For instance, there are around 250,000 applications a year under state and territory planning laws, most of which are decided by local governments.In contrast, the main Commonwealth environmental law, the Environment Protection and Biodiversity Conservation Act 1999 (EPBC Act), deals with only around 400 referrals each year. The EPBC Act mainly regulates actions affecting World Heritage properties, listed threatened species, and other “matters of national environmental significance”. The projects that it regulates closely tend to be big projects.

The EPBC Act approval process has three stages: referral, assessment and approval.

At the referral stage the Commonwealth decides whether a proposed action triggers the Act and requires approval under it. This has proved to be a very efficient process of screening out many projects and providing certainty to proponents that their projects do not trigger the Act. On very rare occasions, projects have been refused as “clearly unacceptable” at this first stage, thereby avoiding further costs and delay in carrying out an assessment.

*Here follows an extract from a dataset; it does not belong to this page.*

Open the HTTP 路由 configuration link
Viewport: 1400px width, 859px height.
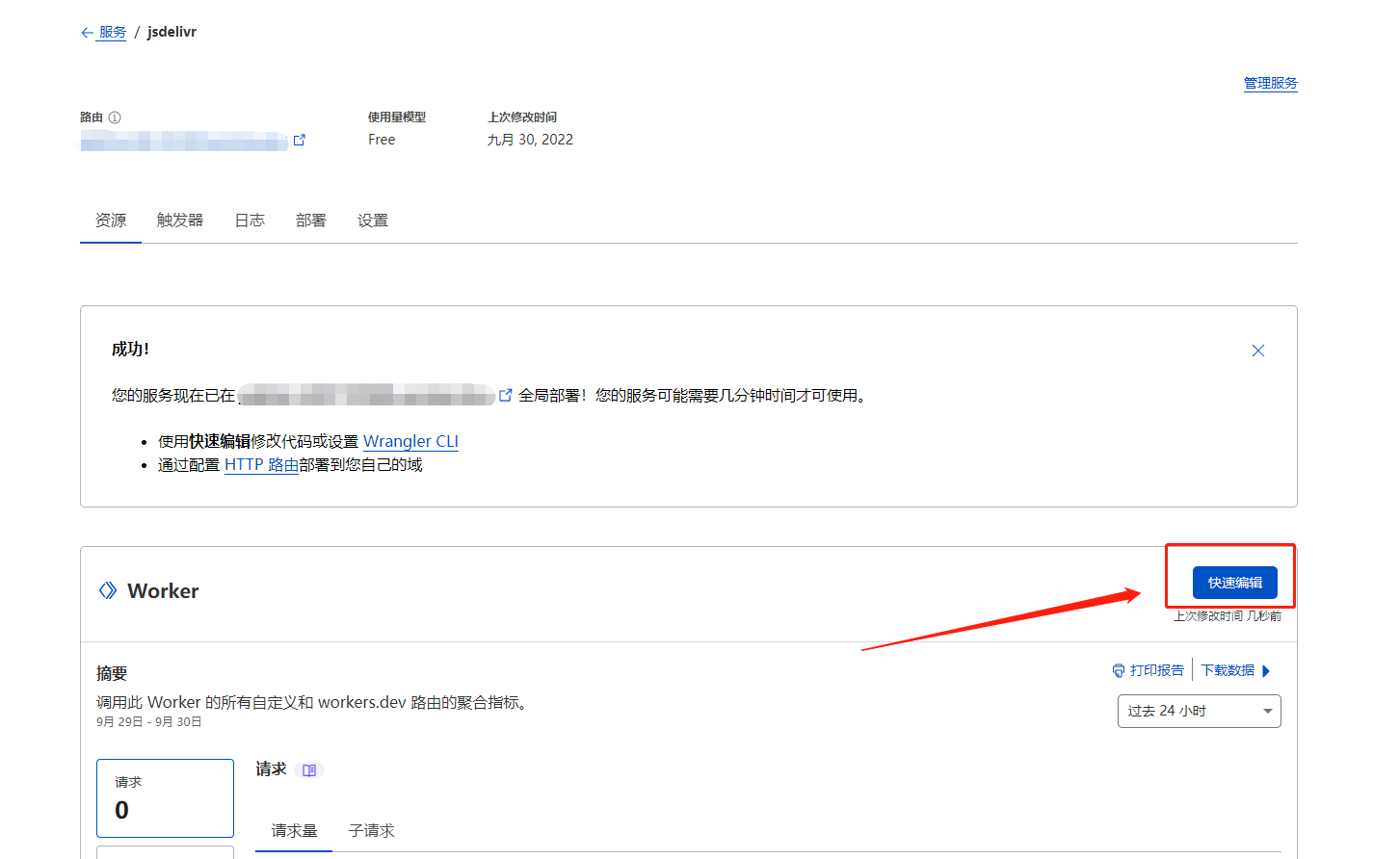tap(262, 464)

Experience over the first decade of the Act’s operation showed that over 75% of projects referred under it were decided within weeks and dropped out under this first stage. This fact is normally omitted by individuals and organisations such as the Business Council of Australia, who rail against the costs and delays caused by EPBC Act. Only around 22% of referrals are determined to be controlled actions that proceed through the assessment and approval stages. For these actions the EPBC Act has mechanisms to avoid duplication with state and territory assessments known as “bilateral agreements”.

There are two types of bilateral agreements.
Assessment bilaterals allow state and territory assessment processes to be used under the EPBC Act but the final decision on whether to approve a project remains with the Federal Environment Minister. Assessment bilaterals have been in place with all states and territories for years and have proved to be effective in reducing unnecessary duplication and delay.
In contrast, approval bilaterals delegate the final decision on a project to the state and territory government. While this mechanism has existed in the Act from the outset, it has been virtually unused.

An example of how efficiently the existing assessment bilateral system works to avoid duplication or delay due to the EPBC Act is the Alpha Coal Mine. That project began its assessment under Queensland law in 2008 and has not yet been approved, despite claims to the contrary in 2012 by the Queensland Premier. The project was referred under the EPBC Act in 2009, assessed under the bilateral agreement and approved by the Commonwealth in 2012. The state approvals are unlikely to be granted before early to mid-2014. That is, state approval may come some 18 months after the Commonwealth approval.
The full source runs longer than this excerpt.